Where the line with "販売店舗一覧 (697, 112)" appears below, start writing out lines exactly, and finish with the line with "お知らせ (666, 2398)", which is included; write out nothing else.

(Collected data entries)

%%

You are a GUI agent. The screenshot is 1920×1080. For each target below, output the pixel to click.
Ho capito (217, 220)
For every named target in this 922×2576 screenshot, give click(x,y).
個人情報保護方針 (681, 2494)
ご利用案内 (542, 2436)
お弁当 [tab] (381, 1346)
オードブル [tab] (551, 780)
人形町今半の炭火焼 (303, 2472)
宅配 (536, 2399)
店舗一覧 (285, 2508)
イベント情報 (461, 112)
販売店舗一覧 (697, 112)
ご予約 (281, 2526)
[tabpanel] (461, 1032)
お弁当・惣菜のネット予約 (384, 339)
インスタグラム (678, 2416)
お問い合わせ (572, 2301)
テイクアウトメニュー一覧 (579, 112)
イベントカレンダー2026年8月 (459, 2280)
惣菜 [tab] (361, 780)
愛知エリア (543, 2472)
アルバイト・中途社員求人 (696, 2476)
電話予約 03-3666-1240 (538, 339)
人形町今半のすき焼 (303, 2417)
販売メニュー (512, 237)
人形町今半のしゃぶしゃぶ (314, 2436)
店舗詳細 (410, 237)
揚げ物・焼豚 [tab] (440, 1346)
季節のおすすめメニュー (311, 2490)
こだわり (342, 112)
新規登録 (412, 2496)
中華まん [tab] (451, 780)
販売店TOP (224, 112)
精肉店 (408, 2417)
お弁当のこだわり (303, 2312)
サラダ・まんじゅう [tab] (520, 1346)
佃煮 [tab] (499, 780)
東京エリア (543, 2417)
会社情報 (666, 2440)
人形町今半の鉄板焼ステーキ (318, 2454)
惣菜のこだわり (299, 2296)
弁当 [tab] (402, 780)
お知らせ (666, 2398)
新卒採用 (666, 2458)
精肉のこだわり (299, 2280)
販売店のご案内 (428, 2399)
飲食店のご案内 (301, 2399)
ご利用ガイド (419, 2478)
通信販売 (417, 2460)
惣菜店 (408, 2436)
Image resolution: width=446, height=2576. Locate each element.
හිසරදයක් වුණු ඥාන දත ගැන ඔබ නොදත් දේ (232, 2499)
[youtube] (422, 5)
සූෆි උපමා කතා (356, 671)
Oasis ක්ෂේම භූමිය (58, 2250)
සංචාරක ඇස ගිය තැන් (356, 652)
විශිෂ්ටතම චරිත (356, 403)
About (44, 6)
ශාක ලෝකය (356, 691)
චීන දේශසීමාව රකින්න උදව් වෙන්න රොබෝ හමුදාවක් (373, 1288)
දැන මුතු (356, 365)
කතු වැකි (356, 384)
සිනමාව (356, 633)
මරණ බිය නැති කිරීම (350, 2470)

%%

> ANSWER SECTION:
販売店舗一覧 (697, 112)
ご予約 (281, 2526)
[tabpanel] (461, 1032)
お弁当・惣菜のネット予約 (384, 339)
インスタグラム (678, 2416)
お問い合わせ (572, 2301)
テイクアウトメニュー一覧 (579, 112)
イベントカレンダー2026年8月 (459, 2280)
惣菜 [tab] (361, 780)
愛知エリア (543, 2472)
アルバイト・中途社員求人 (696, 2476)
電話予約 03-3666-1240 (538, 339)
人形町今半のすき焼 (303, 2417)
販売メニュー (512, 237)
人形町今半のしゃぶしゃぶ (314, 2436)
店舗詳細 (410, 237)
揚げ物・焼豚 [tab] (440, 1346)
季節のおすすめメニュー (311, 2490)
こだわり (342, 112)
新規登録 (412, 2496)
中華まん [tab] (451, 780)
販売店TOP (224, 112)
精肉店 (408, 2417)
お弁当のこだわり (303, 2312)
サラダ・まんじゅう [tab] (520, 1346)
佃煮 [tab] (499, 780)
東京エリア (543, 2417)
会社情報 (666, 2440)
人形町今半の鉄板焼ステーキ (318, 2454)
惣菜のこだわり (299, 2296)
弁当 [tab] (402, 780)
お知らせ (666, 2398)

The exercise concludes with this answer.